Por favor, reproduza fielmente a parte do trecho sobre a canonização dos dois Papas que começa nas palavras em que aparece "Dada a sua relevância" e termina logo depois de "santos da Igreja.".

▸ **TRECHO FORNECIDO**
════════════════

Papa Francisco canoniza João XXIII e João Paulo II

 
              A cerimônia de canonização de dois Papas foi uma das maiores em público dos tempos modernos. Trezentas mil pessoas na Praça São Pedro e até na via della Conciliazione, a grande avenida que conecta com o Lungotevere o Estado Vaticano. Estima-se que quinhentas mil pessoas acompanharam nas ruas de Roma, a Cidade Eterna, o grande evento.

             Dada a sua relevância e a diversa mensagem transmitida pelos dois Pontífices, seria de estranhar que não houvesse comentários sobre o significado da elevação dos dois novos santos da Igreja.

════════════════

▸ **MATERIAL COLETADO**
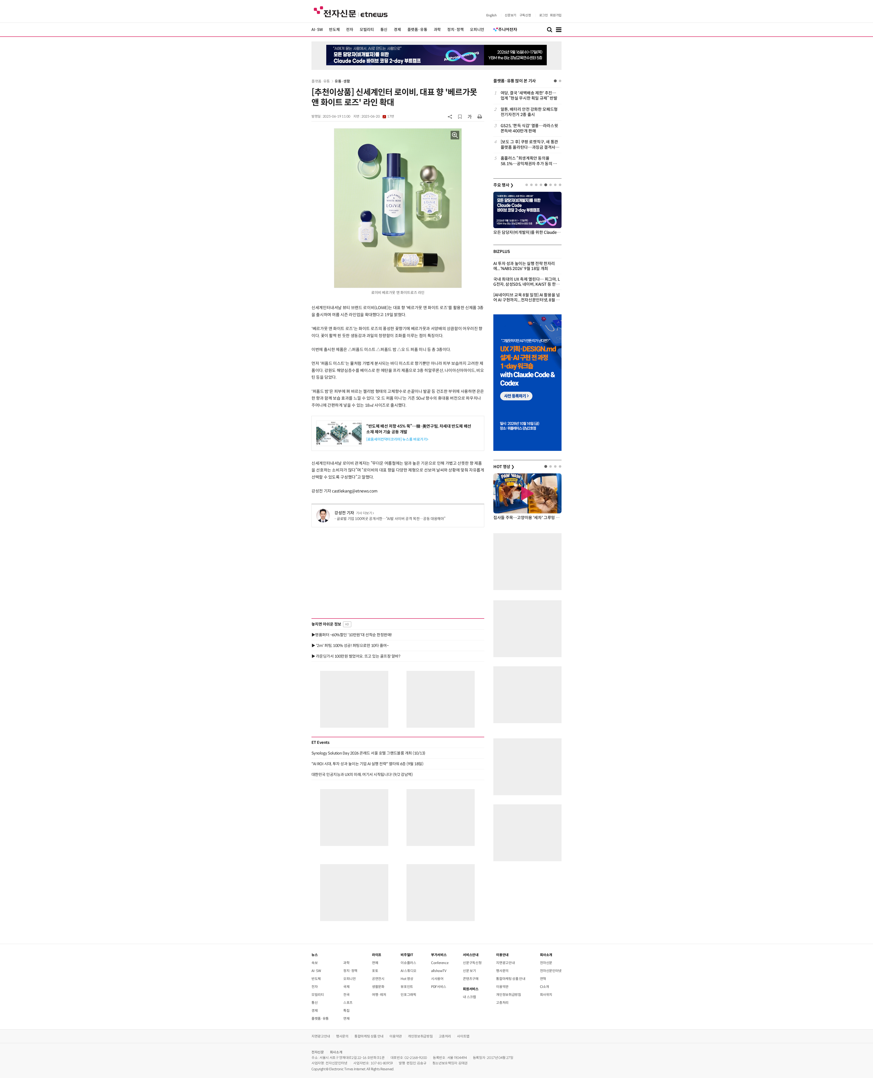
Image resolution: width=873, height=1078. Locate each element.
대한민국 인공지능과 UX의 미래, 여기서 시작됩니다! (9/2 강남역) (362, 774)
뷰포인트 (407, 987)
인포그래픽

════════════════

▸ **RESULTADO DO EXERCÍCIO**
Dada a sua relevância e a diversa mensagem transmitida pelos dois Pontífices, seria de estranhar que não houvesse comentários sobre o significado da elevação dos dois novos santos da Igreja.